I respect your opinion and I have been long. But I really don't understand why the NRF management keep changing their accounting metric, making it hard hard to compare quarter vs quarter...
what is your take?
If you are referring to affo vs cad, both of which are defined by nrf, it's at long last nrf''s admission that affo became a worthless metric when the vie's were consolidated. Assets of the vie's can only be used to satisfy the liabilities of the respective vie. NRF tells the public that affo does NOT represent funds which can be spent at management's discretion in every earnings press release.
PLUS, cr@p gaap accounting for the vies caused gross, wildly swinging pops & drops in affo. Interest income goes up 30 million y/y and interest expense does not change. Then another quarter interest income goes down big time y/y and interest expense does not change. Cr@p gaap fair value accounting for the vies causes write-up to net income to increase affo whereas write downs to net income go to unrealized losses which does NOT decrease affo. Cr@p gaap fair value accounting for the vies makes affo an economic fiction.
I posted about this over and over again in the fall of 2010 throught 2011.
NRF bought vie debts at huge discounts to par.

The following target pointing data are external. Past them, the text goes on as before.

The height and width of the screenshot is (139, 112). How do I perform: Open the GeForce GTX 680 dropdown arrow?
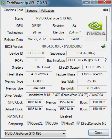pyautogui.click(x=64, y=134)
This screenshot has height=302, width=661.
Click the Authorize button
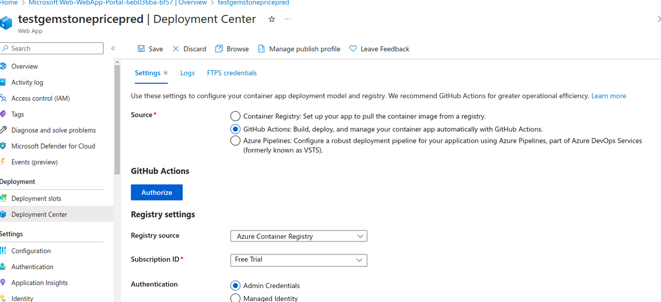coord(156,192)
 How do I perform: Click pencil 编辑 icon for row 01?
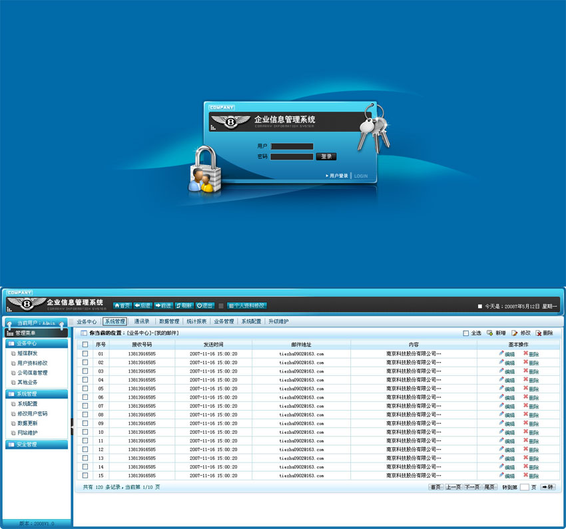click(502, 353)
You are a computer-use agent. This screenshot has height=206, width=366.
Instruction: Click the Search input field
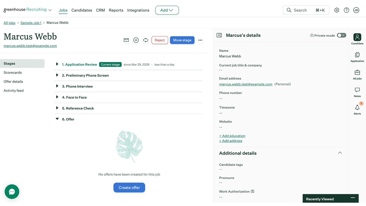click(306, 10)
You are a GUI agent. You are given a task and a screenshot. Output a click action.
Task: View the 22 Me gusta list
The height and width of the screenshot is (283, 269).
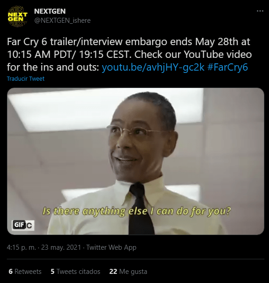click(x=128, y=272)
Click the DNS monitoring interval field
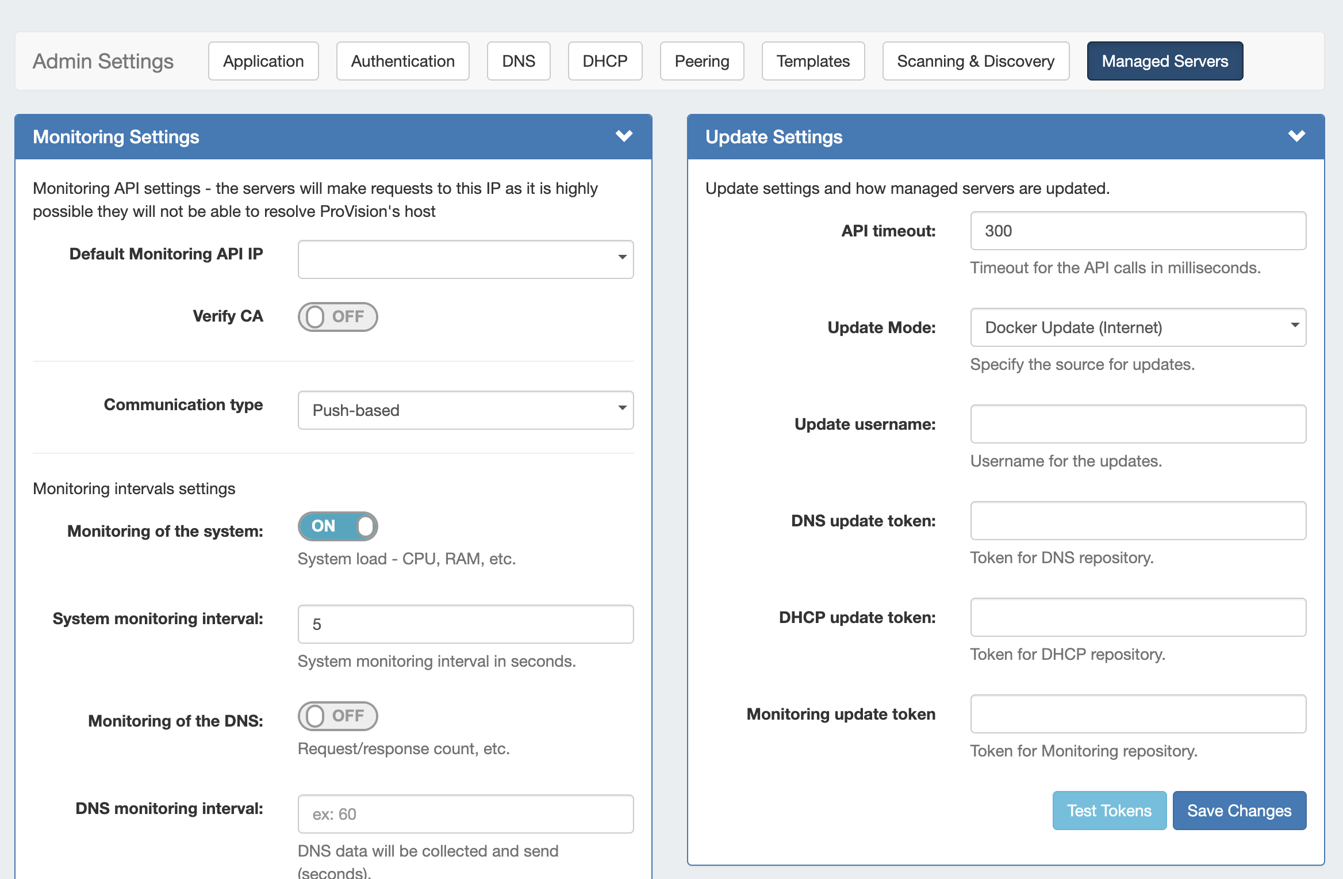Screen dimensions: 1343x879 [x=465, y=813]
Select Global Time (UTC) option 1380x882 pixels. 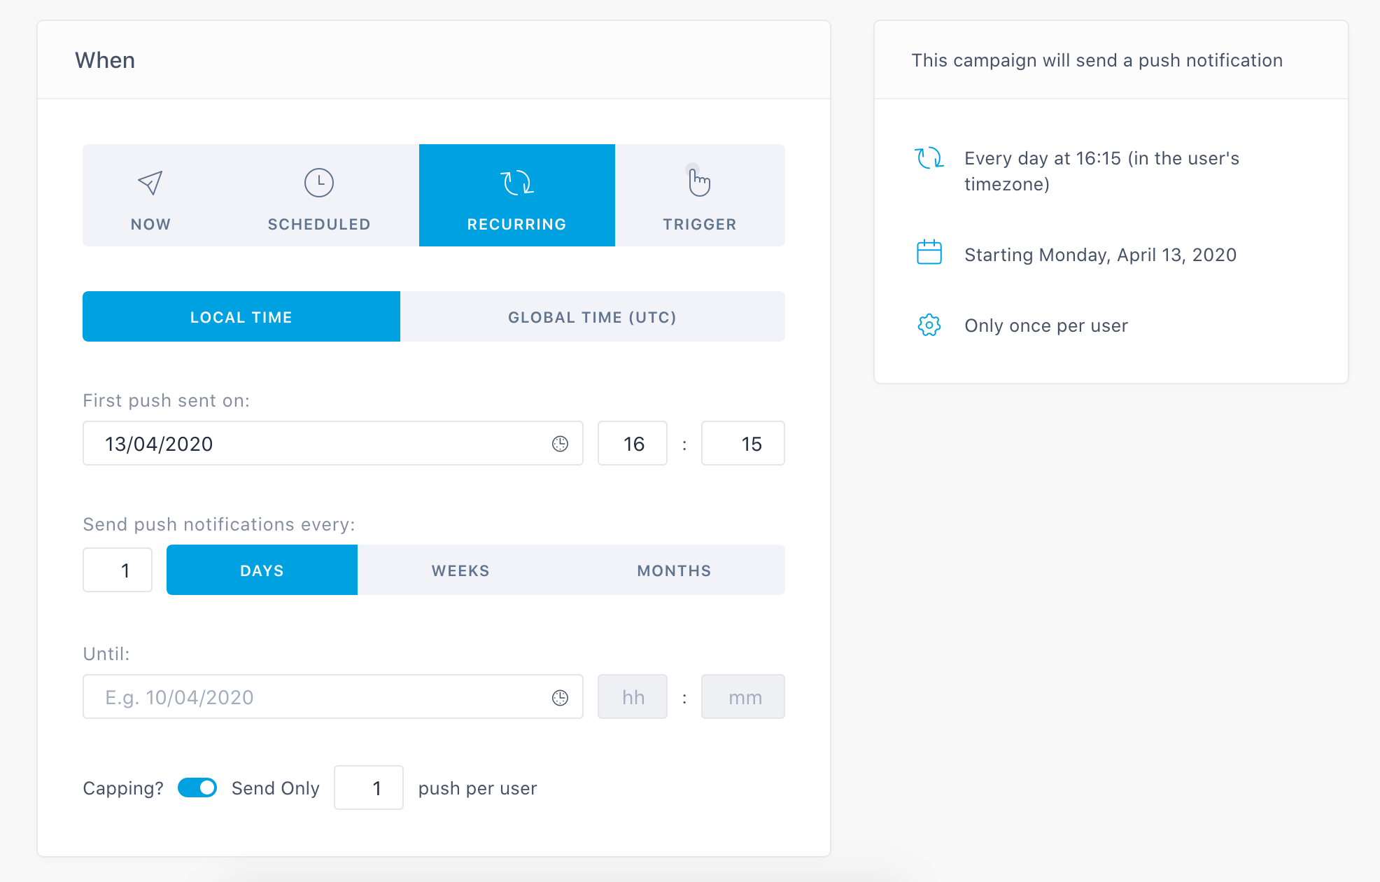coord(592,317)
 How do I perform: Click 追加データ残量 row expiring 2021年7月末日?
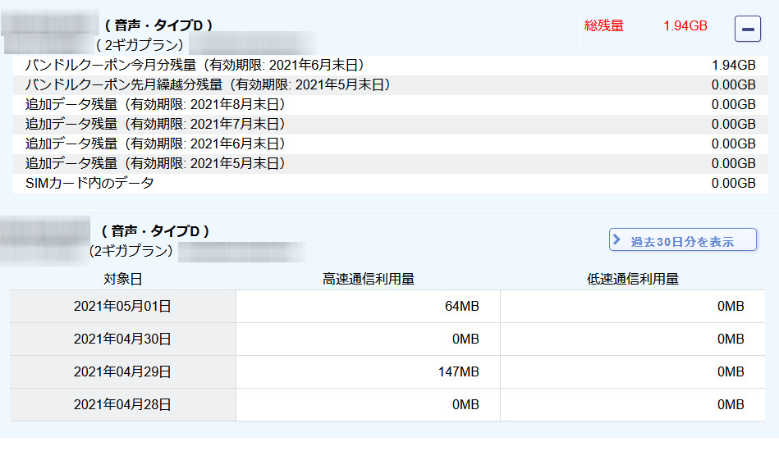pyautogui.click(x=154, y=124)
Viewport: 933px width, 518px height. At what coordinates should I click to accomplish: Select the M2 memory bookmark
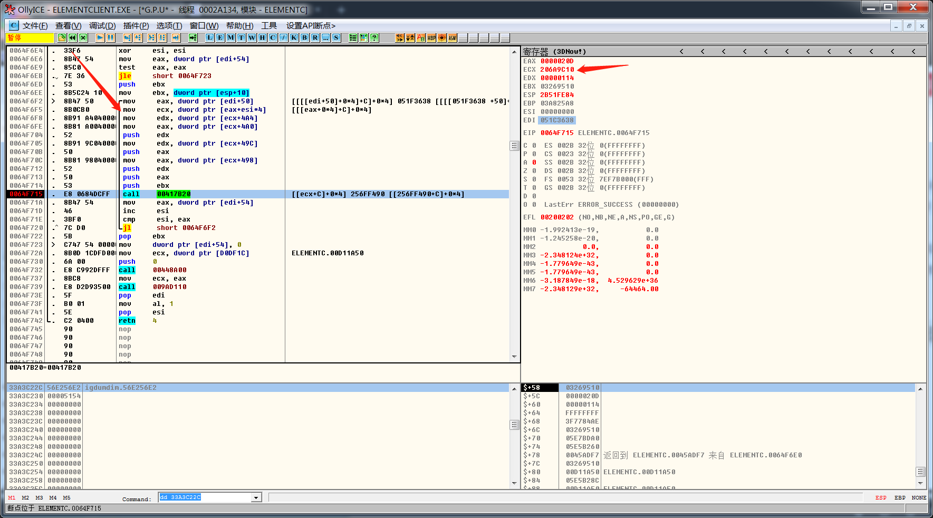click(x=25, y=497)
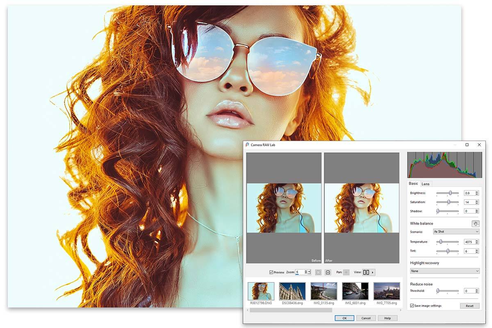Click the Camera RAW Lab title bar icon
The height and width of the screenshot is (328, 492).
point(247,145)
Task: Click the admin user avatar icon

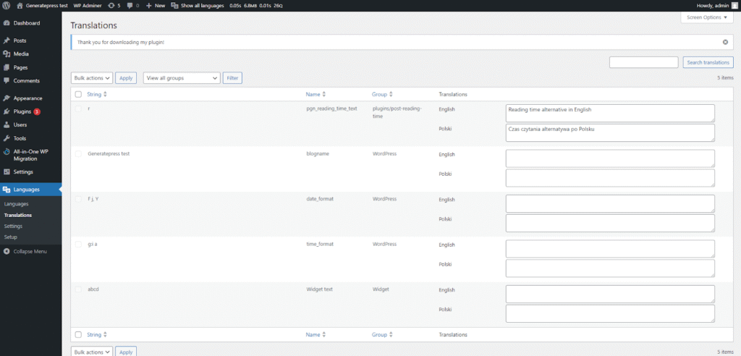Action: (x=734, y=5)
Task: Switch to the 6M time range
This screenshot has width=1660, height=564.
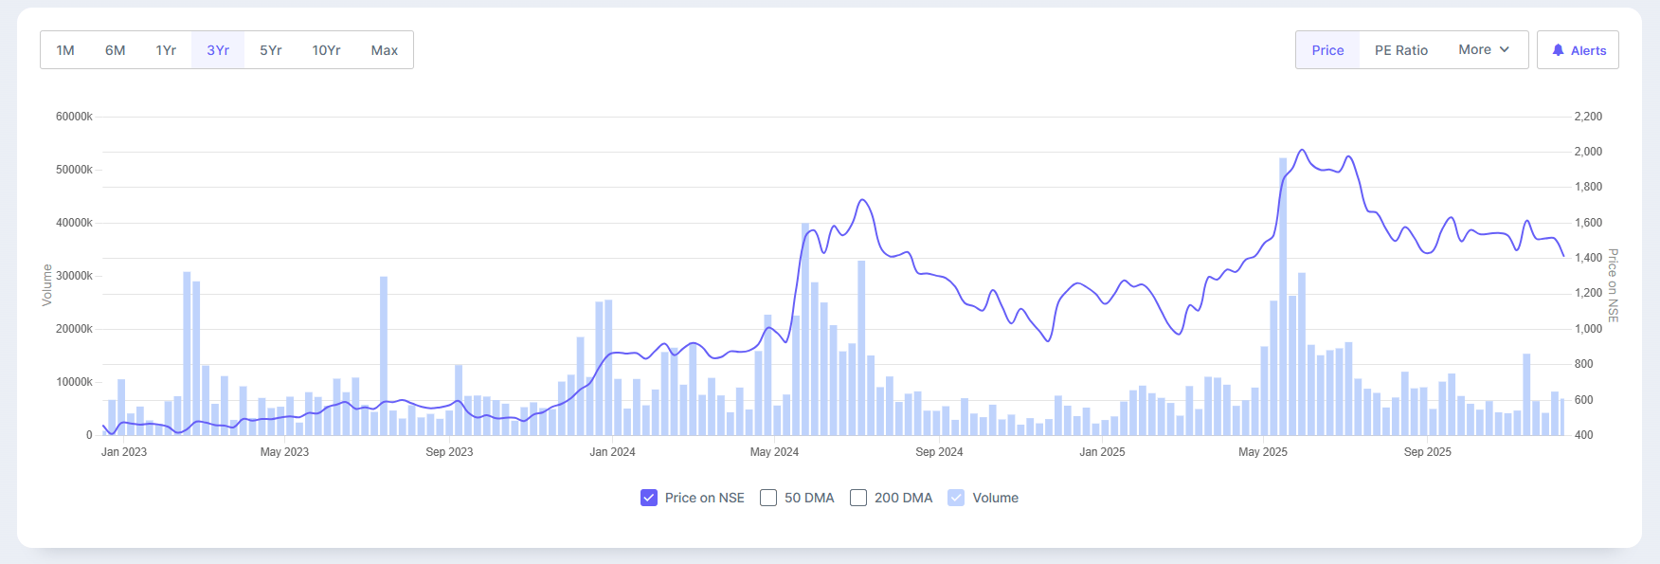Action: 115,50
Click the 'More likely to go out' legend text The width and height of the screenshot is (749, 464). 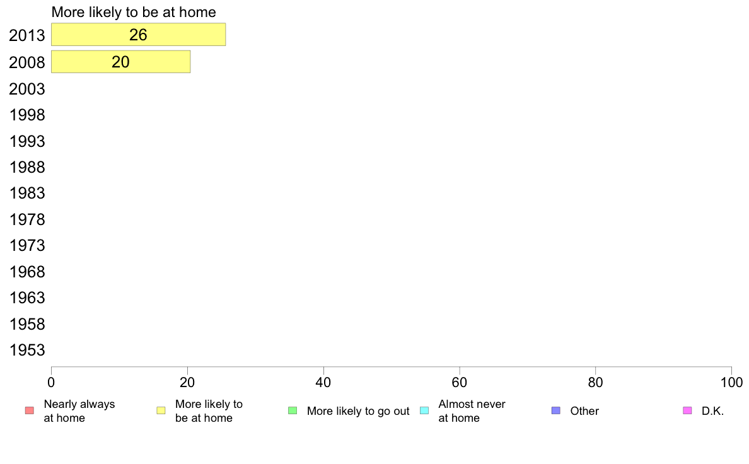pyautogui.click(x=358, y=411)
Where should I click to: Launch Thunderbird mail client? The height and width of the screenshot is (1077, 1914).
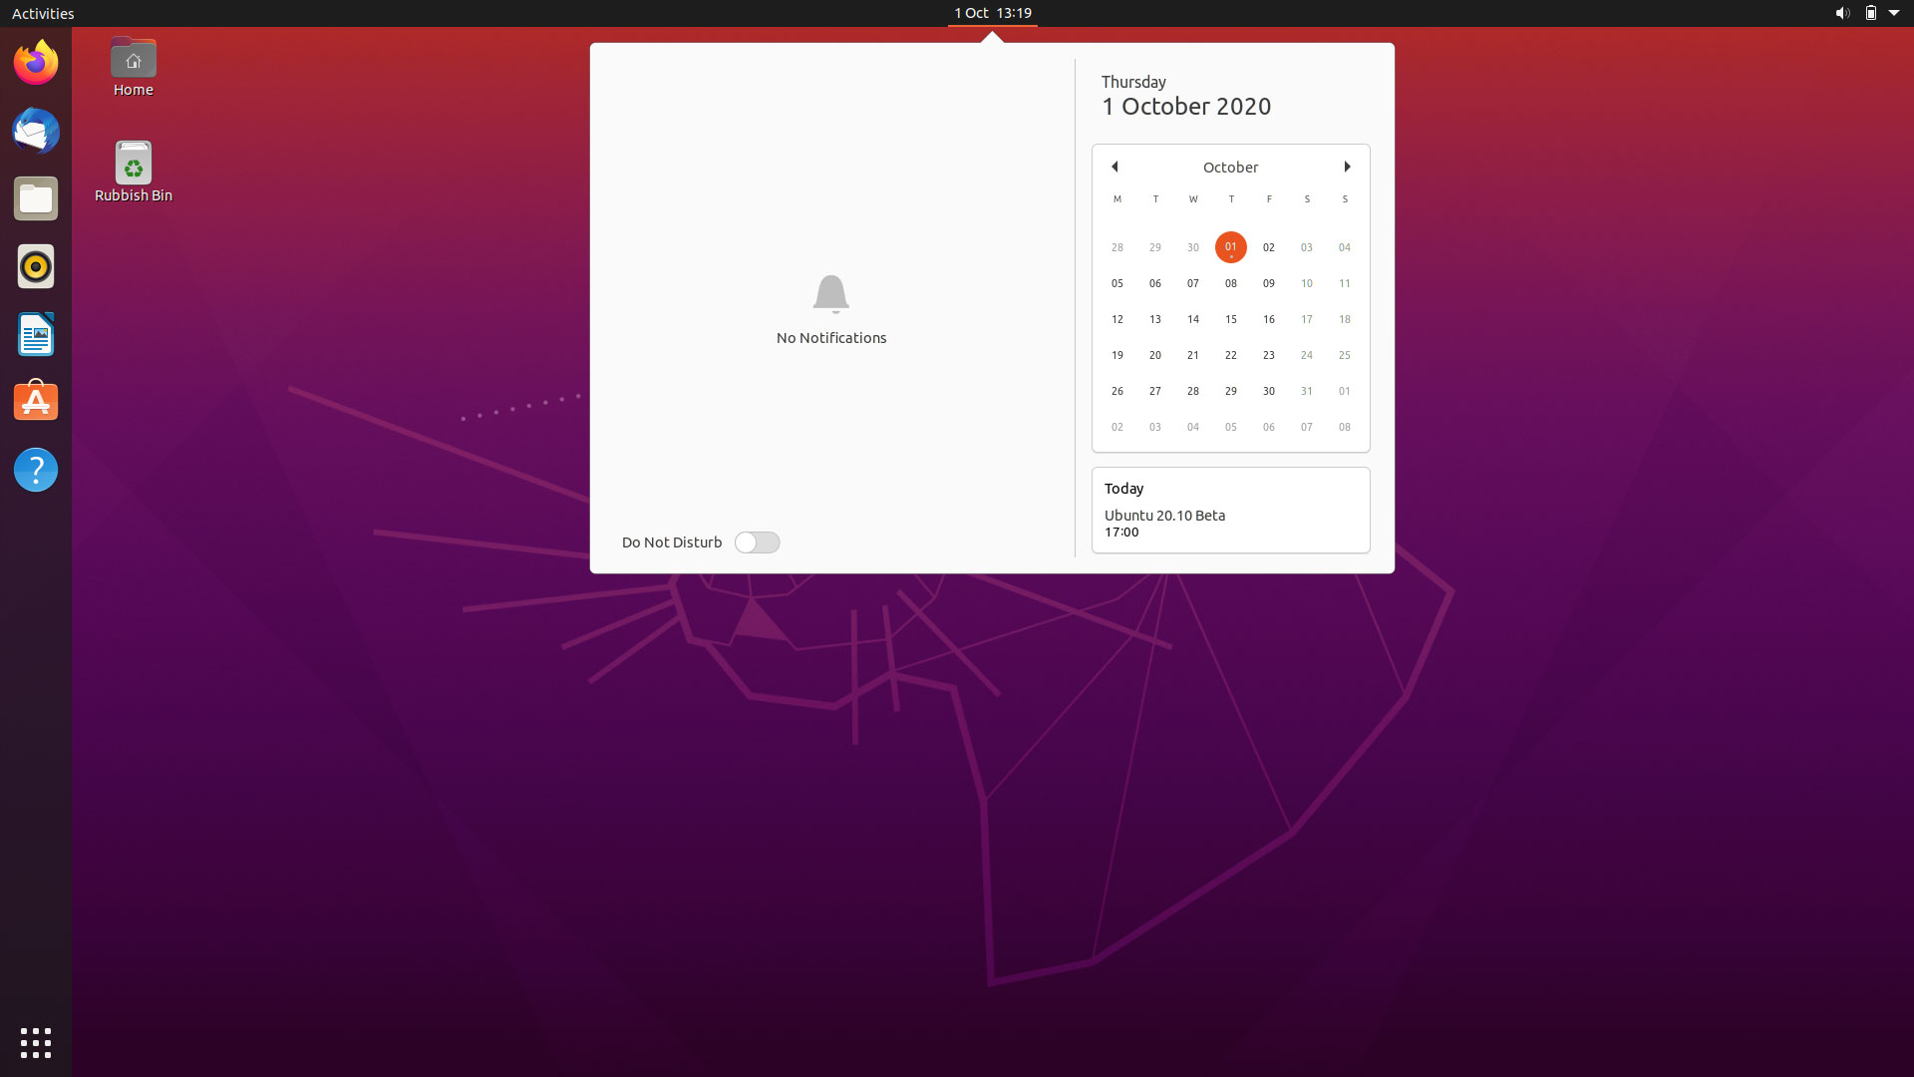[36, 132]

When these debts get paid, NRF realized huge, cash gains.
BUT, because the vies are consolidated NRF's gain gets eliminated in consolidation. It does not appear in the quarterly financial statements, but it is cash to nrf which can be paid out as dividends.
Enron caused the change in the rules mandating consolidation of certain vies. The cr@p gaap bosses did it, not nrf. NRF just followed the rules which makes their gaap operating statements worthless. Cash is king.
Cash available for distribution is the proper metric to watch.